═════ Excerpted passage
Good starting point. But more or less, again the ‘bird eye’ view needed for S.O.A., is not complete. The reason, is services (and actually web-services) oriented view. As stated here S.O.A. is more than integration. It is integration as well, as is about the following of strategies and the future of the in hand infrastructure. So as concerning the types 1,2,6,8 and 12, the reference architecture should avoid or be irrelevant (as possible) to the ‘marketing effect’ proposed by vendors, as stated here. This last issue is recognized in the above statement in the last paragraph when stating :

“Many major SOA players like IBM, TIBCO, Web Methods, BEA Oracle and MGL has defined reference architecture based on their product catalog and services. If we refer, all has its own model with explanation which may puzzle the SOA adaptors to choose the right approach. One important point should be remembered that product vendor or service provider’s reference model may not suit for your requirements completely”

but not enough explored. In any way, i am not against any vendor, or trying to construct a polemic view against them when referring to ‘marketing effect’. They are trying to do business and make money, extent their ROIs and so on. Thats ok. My point is that we must have in mind the inner or hidden points on every co-operator when making our business or working.

So keeping in hand the 12 above points, but we have to be more holistic and therefore more concrete and safe in our reference. This reference is going to be the ground to explore our enterprise niches and evolve through market changes. A nice starting point in what a reference architecture should look like, is proposed from OASIS, among others proposals and standards, in SOA Reference Architecture. Compliant to this reference is the Conceptual Integration Technical Reference Architecture from the Washington State Department of Information Services. In the conceptual Integration Technical R.A. there is this diagram:

The conceptual reference architecture depicted in the diagram above (and defined in this document) adopts the Service-Oriented Architecture Reference Model (SOA-RM) developed by the Organization for the Advancement of Structured Information Standards (OASIS).

The SOA-RM defines its purpose as follows:

“A reference model is an abstract framework for understanding significant relationships among the entities of some environment. It enables the development of specific architectures using consistent standards or specifications supporting that environment. A reference model consists of a minimal set of unifying concepts, axioms and relationships within a particular problem domain, and is independent of specific standards, technologies, implementations, or other concrete details.” ([SOA-RM], p. 4).

“The goal of this reference model is to define the essence of service oriented architecture, and emerge with a vocabulary and a common understanding of SOA. It provides a normative reference that remains relevant for SOA as an abstract and powerful model, irrespective of the various and inevitable technology evolutions that will impact SOA.” ([SOA-RM], p. 4).
══════════
• Given exercise a: In the passage on SOA reference architecture, which organization developed the Service-Oriented Architecture Reference Model (SOA-RM)?
═════ Provided records
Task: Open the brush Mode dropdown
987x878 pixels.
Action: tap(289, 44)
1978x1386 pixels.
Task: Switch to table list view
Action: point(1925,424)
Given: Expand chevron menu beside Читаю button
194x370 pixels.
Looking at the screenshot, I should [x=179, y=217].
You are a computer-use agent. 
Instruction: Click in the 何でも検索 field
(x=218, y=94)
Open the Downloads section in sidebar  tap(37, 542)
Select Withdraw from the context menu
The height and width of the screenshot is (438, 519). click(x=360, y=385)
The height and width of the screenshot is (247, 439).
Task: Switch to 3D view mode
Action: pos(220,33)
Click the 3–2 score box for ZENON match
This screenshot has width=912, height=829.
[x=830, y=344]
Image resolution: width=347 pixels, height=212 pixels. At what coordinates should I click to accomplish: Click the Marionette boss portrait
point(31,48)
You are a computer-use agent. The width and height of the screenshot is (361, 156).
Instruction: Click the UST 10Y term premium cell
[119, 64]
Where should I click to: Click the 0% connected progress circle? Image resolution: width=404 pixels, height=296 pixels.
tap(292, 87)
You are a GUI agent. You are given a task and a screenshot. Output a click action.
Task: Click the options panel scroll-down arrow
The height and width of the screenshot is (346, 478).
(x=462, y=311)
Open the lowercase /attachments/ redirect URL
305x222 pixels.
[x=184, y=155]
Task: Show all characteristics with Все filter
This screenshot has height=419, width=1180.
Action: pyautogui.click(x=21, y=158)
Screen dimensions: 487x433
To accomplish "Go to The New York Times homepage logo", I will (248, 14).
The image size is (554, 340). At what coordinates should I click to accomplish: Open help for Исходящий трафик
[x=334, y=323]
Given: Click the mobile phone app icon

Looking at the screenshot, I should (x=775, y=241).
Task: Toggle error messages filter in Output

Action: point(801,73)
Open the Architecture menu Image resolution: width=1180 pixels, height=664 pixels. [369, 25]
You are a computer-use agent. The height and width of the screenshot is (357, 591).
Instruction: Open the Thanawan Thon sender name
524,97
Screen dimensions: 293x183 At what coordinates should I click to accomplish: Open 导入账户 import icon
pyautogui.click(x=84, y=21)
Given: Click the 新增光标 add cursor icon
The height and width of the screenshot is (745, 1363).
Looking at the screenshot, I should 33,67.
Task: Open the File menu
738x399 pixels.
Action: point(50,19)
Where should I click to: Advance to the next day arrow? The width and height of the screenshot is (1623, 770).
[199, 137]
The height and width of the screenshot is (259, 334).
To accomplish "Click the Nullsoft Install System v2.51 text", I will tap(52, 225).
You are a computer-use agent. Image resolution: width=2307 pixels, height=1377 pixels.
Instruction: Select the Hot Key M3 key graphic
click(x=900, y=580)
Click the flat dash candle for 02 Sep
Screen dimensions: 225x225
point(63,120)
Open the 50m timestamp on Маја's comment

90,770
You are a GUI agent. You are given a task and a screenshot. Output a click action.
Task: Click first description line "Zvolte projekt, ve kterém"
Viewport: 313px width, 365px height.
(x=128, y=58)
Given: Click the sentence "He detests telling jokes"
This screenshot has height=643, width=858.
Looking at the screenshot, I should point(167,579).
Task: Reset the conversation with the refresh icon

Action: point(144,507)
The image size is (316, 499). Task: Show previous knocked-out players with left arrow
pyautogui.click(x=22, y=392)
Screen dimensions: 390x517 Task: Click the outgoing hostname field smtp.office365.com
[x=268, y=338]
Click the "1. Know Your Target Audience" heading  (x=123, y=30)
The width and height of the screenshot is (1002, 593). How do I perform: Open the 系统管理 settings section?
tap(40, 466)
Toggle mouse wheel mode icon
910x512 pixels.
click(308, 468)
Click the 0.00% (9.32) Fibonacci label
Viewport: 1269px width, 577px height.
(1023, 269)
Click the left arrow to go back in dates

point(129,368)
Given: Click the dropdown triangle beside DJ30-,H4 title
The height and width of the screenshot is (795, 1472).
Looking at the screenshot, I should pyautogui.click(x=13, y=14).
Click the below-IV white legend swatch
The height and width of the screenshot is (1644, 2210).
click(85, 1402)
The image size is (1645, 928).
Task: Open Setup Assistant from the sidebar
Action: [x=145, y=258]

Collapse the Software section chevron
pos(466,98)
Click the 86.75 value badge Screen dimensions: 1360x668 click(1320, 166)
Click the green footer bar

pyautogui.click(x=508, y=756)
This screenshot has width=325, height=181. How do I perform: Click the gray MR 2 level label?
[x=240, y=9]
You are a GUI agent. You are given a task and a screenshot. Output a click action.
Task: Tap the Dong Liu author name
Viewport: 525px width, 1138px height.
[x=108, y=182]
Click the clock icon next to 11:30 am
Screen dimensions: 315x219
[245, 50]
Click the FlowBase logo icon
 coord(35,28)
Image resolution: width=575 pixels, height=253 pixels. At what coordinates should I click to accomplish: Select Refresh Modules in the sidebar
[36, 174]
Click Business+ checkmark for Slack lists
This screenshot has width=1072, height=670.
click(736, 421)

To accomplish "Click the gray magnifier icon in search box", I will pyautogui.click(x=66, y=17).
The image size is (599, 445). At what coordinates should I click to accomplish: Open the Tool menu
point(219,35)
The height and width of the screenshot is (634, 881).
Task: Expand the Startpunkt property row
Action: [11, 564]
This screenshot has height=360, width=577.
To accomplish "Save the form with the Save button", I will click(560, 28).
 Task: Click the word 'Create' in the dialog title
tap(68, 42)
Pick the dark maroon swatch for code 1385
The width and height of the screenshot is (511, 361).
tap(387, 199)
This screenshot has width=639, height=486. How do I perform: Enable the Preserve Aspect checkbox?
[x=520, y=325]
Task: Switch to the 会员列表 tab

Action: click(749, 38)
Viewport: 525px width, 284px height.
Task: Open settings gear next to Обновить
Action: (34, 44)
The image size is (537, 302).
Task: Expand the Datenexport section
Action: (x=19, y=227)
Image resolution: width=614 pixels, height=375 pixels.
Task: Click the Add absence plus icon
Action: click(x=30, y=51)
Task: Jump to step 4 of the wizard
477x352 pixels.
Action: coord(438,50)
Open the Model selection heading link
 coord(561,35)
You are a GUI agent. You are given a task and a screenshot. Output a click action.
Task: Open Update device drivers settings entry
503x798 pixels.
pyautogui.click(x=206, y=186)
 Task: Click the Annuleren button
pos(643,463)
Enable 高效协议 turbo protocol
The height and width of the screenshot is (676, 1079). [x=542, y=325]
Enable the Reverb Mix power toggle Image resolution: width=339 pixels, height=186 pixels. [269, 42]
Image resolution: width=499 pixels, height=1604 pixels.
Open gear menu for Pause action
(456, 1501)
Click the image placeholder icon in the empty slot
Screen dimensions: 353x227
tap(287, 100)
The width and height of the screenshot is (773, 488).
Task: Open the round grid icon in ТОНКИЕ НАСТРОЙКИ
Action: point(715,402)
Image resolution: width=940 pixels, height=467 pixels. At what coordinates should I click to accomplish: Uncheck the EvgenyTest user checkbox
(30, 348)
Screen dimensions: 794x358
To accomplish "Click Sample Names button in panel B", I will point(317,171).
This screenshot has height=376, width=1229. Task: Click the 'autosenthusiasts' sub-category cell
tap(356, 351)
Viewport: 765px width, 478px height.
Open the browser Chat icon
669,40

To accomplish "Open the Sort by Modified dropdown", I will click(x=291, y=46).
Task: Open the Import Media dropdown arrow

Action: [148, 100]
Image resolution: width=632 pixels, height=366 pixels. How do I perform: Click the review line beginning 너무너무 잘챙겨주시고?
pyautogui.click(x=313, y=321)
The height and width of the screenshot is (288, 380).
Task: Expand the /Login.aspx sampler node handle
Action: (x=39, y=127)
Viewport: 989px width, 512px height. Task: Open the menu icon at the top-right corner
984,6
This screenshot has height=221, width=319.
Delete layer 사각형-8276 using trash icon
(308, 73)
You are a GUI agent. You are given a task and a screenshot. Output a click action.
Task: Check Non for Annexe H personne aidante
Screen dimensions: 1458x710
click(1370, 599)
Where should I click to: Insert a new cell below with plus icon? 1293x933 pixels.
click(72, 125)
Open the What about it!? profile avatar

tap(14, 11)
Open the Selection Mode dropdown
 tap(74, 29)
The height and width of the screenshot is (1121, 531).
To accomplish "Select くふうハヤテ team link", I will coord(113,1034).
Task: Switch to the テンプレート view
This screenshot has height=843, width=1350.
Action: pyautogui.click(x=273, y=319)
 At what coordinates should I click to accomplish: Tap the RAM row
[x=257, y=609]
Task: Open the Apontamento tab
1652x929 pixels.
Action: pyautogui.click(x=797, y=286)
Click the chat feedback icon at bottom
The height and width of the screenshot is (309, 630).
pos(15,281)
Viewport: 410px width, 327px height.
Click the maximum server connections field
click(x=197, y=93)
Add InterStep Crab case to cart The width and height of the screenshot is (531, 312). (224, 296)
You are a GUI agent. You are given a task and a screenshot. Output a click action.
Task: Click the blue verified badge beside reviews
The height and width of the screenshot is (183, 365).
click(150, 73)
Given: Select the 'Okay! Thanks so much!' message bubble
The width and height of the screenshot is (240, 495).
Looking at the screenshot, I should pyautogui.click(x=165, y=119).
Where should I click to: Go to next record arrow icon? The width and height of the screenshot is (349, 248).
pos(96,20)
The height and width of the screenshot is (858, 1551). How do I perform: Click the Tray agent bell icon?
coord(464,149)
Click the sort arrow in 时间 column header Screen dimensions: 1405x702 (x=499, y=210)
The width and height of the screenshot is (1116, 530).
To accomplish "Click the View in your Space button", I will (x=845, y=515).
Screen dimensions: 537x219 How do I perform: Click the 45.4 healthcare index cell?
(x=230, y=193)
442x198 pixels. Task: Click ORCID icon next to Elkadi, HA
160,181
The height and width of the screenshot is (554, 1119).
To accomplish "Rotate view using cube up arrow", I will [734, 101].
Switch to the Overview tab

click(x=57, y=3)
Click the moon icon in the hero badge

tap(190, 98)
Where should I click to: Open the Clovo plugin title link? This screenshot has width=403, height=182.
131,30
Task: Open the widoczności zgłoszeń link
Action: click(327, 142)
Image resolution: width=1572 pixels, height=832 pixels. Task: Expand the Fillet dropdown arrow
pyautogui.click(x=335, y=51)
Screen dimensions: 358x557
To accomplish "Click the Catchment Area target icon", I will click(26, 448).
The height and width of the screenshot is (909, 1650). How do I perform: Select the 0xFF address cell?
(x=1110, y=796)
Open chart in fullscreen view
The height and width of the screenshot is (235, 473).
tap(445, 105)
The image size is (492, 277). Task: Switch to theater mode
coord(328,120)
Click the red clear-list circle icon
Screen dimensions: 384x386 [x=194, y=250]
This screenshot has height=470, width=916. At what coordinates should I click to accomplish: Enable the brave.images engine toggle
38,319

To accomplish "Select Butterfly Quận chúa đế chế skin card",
══════════
• Given exercise b: Tally the lines of the records that contain the string "title" and give only that number.

• Expected answer a: The Organization for the Advancement of Structured Information Standards (OASIS).

• Expected answer b: 3